$50B pledged to Africa

Climate deal still sought

? President Bush and the leaders of seven other top industrial countries pledged Friday to double aid for Africa in five years and substantially raise it for other poor countries, capping a summit conducted in what British Prime Minister Tony Blair called the “shadow of terrorism.”

Blair failed to convince Bush to embrace mandatory caps on greenhouse gas emissions and the summit issued instead a watered-down pledge to take other steps to combat global warming, such as technology development. World leaders will meet Nov. 1 to discuss new ways to combat slowly rising temperatures, Blair announced.

The aid accord was a victory for Blair, the summit’s host, who has made helping Africa a top priority of his government. Some activists complained that the planned increase to $50 billion a year in 2010 was too slow, but Blair won praise from the Irish rock star Bono and other celebrities who staged concerts in 10 cities around the world last weekend to bring pressure on behalf of the world’s poor.
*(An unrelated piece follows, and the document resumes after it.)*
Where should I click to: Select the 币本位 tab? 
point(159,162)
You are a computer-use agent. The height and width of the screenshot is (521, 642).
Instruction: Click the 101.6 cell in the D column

The summit, which brought together leaders of the Group of Eight industrialized countries and other heads of government, ended shortly before noon Friday so that Blair could return to the British capital, where bombs killed at least 49 people Thursday.

The attacks created a spirit of solidarity among the G-8 leaders that seemed to ease the way for compromise on Africa as well as on the Middle East. For that region, the leaders promised to spend up to $3 billion a year for the next three years to help build an independent Palestinian state. In addition to the United States and Britain, the group includes France, Germany, Italy, Russia, Canada and Japan.

The leaders promised that by 2010, overall aid to poor nations would rise by $50 billion, with half of the increase going to Africa. Although much of that increase consisted of pledges made in earlier initiatives, it got an unexpected boost from Japan, whose prime minister, Junichiro Koizumi, promised $10 billion in new funding over five years.

Global warming emerged as the most contentious issue of the three-day talks. Bush made it clear before, during and after the summit that the United States is inalterably opposed to the strict caps on greenhouse gas emissions contained in the Kyoto Protocol of 1997, which all G-8 countries except the United States have signed.